Exercise goal> Please repeat the rows from the line with "Where should I click to: Toggle the" up to and including the line with "Action: click(1793, 465)", swapping "Measure tool" for "Ruler tool" and leaving everything else the same.

Input rows>
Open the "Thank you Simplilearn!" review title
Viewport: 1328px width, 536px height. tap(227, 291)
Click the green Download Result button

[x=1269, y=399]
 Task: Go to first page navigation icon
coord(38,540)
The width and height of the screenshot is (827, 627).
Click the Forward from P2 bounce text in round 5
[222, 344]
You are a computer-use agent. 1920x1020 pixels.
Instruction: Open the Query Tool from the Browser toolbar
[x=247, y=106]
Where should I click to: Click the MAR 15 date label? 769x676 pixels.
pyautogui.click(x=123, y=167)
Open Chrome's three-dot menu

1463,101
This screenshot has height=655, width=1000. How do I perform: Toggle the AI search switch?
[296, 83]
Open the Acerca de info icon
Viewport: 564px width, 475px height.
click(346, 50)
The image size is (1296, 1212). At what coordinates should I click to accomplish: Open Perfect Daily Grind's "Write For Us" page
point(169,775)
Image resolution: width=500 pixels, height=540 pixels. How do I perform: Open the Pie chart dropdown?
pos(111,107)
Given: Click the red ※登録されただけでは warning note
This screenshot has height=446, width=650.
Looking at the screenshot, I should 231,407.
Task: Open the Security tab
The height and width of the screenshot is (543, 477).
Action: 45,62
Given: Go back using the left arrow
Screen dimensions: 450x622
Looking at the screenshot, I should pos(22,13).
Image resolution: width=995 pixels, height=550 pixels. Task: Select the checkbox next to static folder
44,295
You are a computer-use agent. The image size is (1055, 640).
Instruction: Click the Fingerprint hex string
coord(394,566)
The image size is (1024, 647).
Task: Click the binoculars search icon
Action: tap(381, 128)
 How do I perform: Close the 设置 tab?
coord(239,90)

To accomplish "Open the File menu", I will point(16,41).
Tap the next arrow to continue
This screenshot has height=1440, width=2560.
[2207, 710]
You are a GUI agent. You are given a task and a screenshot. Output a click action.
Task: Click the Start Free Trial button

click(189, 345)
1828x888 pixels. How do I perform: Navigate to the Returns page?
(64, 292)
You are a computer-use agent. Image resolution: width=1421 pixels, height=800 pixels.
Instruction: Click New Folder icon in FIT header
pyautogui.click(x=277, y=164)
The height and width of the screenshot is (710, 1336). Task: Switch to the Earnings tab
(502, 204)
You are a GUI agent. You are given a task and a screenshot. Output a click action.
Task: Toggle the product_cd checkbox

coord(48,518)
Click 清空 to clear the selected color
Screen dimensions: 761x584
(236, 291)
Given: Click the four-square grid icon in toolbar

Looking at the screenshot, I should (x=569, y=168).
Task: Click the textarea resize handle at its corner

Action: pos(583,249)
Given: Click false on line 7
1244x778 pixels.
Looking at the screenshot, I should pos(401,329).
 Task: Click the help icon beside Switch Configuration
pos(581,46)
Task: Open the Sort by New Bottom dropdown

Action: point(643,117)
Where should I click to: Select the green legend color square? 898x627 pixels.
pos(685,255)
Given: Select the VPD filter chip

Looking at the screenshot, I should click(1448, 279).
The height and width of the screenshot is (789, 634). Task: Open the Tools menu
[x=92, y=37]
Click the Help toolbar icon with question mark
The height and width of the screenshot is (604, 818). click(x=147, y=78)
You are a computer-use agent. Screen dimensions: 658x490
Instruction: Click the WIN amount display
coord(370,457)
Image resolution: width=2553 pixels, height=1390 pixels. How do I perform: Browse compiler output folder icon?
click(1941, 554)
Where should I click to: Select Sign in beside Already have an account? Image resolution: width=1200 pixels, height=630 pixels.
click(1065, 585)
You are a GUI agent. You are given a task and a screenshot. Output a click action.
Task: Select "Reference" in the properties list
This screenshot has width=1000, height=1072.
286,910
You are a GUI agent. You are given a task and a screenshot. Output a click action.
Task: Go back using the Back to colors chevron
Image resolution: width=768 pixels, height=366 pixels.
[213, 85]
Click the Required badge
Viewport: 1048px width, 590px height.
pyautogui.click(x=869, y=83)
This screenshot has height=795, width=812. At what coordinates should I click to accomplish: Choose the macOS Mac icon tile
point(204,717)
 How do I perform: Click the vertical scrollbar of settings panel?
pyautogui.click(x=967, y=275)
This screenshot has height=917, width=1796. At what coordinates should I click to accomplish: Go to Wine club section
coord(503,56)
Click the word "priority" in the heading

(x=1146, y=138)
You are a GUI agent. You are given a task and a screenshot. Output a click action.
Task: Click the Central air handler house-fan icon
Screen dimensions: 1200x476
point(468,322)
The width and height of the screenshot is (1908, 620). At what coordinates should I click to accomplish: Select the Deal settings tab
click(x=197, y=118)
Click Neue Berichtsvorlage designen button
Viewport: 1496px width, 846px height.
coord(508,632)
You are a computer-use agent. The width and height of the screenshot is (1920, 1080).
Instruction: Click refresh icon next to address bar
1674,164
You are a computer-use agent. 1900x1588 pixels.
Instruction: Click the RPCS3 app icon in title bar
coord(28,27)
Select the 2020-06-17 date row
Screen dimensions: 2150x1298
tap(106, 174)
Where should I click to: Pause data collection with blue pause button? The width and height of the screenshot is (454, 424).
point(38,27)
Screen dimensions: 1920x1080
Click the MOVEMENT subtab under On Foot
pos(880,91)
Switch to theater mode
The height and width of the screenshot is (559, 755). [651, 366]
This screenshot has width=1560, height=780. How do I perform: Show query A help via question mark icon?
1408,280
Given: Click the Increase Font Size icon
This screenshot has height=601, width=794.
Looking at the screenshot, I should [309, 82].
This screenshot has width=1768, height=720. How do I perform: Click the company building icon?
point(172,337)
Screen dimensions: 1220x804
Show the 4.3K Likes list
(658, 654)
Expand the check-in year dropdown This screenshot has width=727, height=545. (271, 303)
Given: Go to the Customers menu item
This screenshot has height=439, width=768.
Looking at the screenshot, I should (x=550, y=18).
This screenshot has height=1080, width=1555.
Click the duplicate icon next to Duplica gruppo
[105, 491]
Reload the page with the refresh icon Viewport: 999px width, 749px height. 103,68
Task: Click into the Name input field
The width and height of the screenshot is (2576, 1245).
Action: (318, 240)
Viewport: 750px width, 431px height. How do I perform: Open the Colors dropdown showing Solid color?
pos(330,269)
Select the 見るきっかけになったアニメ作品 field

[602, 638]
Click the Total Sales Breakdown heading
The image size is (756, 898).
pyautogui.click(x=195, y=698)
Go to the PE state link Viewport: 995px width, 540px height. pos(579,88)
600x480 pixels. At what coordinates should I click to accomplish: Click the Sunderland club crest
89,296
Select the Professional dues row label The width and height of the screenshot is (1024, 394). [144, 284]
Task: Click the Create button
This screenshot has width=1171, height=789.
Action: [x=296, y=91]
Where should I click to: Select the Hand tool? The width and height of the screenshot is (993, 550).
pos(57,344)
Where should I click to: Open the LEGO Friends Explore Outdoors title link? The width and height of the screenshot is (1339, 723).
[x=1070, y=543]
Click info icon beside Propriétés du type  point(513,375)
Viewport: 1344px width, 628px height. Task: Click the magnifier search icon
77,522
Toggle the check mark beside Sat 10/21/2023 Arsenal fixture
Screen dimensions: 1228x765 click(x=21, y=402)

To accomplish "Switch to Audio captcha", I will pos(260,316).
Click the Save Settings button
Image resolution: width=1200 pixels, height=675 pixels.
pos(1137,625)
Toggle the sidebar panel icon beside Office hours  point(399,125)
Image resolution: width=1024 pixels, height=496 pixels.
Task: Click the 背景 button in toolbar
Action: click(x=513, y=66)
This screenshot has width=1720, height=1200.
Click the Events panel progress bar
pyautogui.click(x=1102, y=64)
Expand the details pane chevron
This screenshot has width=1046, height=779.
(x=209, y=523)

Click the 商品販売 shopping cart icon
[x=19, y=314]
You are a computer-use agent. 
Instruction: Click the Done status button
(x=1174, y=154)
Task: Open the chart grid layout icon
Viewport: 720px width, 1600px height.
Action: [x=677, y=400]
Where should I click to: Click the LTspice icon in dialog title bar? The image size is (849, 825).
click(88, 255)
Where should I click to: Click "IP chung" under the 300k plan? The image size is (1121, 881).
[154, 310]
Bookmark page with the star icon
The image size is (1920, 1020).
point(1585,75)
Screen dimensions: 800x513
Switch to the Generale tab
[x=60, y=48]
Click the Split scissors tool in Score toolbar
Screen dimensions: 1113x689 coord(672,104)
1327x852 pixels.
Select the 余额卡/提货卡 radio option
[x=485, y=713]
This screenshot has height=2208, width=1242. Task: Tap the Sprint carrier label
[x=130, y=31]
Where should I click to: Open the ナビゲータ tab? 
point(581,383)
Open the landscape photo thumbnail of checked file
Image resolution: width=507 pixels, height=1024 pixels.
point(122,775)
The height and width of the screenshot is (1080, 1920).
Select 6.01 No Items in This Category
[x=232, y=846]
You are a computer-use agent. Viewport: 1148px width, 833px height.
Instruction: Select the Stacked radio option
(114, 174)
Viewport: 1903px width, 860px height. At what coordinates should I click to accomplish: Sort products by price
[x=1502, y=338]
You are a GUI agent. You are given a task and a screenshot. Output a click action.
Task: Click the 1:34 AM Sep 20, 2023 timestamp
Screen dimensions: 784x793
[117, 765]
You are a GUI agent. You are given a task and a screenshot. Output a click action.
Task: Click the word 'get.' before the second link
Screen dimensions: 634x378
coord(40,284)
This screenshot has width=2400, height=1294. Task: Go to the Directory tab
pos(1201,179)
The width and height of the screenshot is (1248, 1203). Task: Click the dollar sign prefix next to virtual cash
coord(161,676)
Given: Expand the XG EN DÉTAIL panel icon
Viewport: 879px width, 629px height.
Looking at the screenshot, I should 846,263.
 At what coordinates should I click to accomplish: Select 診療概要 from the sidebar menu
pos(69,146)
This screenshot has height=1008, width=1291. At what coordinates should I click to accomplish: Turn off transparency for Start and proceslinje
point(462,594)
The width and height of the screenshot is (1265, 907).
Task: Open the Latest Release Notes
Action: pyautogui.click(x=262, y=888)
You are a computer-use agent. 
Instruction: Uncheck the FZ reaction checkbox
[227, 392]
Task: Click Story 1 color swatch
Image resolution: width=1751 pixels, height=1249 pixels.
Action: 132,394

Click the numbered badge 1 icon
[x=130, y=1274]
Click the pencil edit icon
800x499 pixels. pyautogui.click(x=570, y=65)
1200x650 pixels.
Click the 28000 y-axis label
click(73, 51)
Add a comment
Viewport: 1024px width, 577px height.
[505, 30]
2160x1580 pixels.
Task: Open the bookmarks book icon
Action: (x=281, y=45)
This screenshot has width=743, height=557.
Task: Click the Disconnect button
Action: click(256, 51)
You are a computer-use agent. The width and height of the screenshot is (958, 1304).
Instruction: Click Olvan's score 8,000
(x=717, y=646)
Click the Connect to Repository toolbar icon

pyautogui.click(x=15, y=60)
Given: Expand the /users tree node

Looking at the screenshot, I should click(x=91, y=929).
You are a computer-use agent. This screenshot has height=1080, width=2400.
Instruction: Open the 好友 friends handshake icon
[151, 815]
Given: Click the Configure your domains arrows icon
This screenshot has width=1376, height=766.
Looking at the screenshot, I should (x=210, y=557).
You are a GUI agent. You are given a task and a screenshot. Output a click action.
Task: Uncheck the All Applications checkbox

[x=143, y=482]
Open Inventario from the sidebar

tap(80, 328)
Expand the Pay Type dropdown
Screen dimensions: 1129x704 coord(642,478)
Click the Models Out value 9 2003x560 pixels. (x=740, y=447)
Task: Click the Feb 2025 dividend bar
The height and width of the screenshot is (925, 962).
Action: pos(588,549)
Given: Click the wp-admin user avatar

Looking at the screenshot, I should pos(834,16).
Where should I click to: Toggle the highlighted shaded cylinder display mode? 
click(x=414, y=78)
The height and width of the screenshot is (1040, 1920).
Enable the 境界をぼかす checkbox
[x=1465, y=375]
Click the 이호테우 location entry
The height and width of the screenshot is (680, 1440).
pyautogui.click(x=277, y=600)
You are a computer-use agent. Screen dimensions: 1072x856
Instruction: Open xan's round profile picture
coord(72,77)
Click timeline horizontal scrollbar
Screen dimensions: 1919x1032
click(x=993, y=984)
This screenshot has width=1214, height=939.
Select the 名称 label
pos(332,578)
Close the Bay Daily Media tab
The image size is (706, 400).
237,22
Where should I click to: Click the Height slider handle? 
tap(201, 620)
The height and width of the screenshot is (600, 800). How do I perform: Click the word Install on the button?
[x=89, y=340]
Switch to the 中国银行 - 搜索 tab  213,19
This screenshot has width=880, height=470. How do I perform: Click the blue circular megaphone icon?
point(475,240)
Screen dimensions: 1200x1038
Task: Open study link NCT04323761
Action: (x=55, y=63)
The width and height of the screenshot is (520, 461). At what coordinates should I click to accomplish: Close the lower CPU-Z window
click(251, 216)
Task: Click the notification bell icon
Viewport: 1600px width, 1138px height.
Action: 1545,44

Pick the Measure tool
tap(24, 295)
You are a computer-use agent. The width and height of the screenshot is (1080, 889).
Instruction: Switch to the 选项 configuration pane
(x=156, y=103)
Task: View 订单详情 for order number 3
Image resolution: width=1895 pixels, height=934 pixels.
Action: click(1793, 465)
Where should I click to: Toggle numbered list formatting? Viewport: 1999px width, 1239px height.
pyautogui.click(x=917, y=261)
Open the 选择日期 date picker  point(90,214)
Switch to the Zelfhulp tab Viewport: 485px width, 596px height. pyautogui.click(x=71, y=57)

Task solution>
Where should I click to: Toggle the highlighted shaded cylinder display mode? 
click(x=414, y=78)
The height and width of the screenshot is (1040, 1920).
Enable the 境界をぼかす checkbox
[x=1465, y=375]
Click the 이호테우 location entry
The height and width of the screenshot is (680, 1440).
pyautogui.click(x=277, y=600)
You are a computer-use agent. Screen dimensions: 1072x856
Instruction: Open xan's round profile picture
coord(72,77)
Click timeline horizontal scrollbar
Screen dimensions: 1919x1032
click(x=993, y=984)
This screenshot has width=1214, height=939.
Select the 名称 label
pos(332,578)
Close the Bay Daily Media tab
The image size is (706, 400).
237,22
Where should I click to: Click the Height slider handle? 
tap(201, 620)
The height and width of the screenshot is (600, 800). How do I perform: Click the word Install on the button?
[x=89, y=340]
Switch to the 中国银行 - 搜索 tab  213,19
This screenshot has width=880, height=470. How do I perform: Click the blue circular megaphone icon?
point(475,240)
Screen dimensions: 1200x1038
Task: Open study link NCT04323761
Action: (x=55, y=63)
The width and height of the screenshot is (520, 461). At what coordinates should I click to accomplish: Close the lower CPU-Z window
click(251, 216)
Task: Click the notification bell icon
Viewport: 1600px width, 1138px height.
Action: 1545,44

Pick the Ruler tool
tap(24, 295)
You are a computer-use agent. The width and height of the screenshot is (1080, 889).
Instruction: Switch to the 选项 configuration pane
(x=156, y=103)
Task: View 订单详情 for order number 3
Image resolution: width=1895 pixels, height=934 pixels.
Action: click(1793, 465)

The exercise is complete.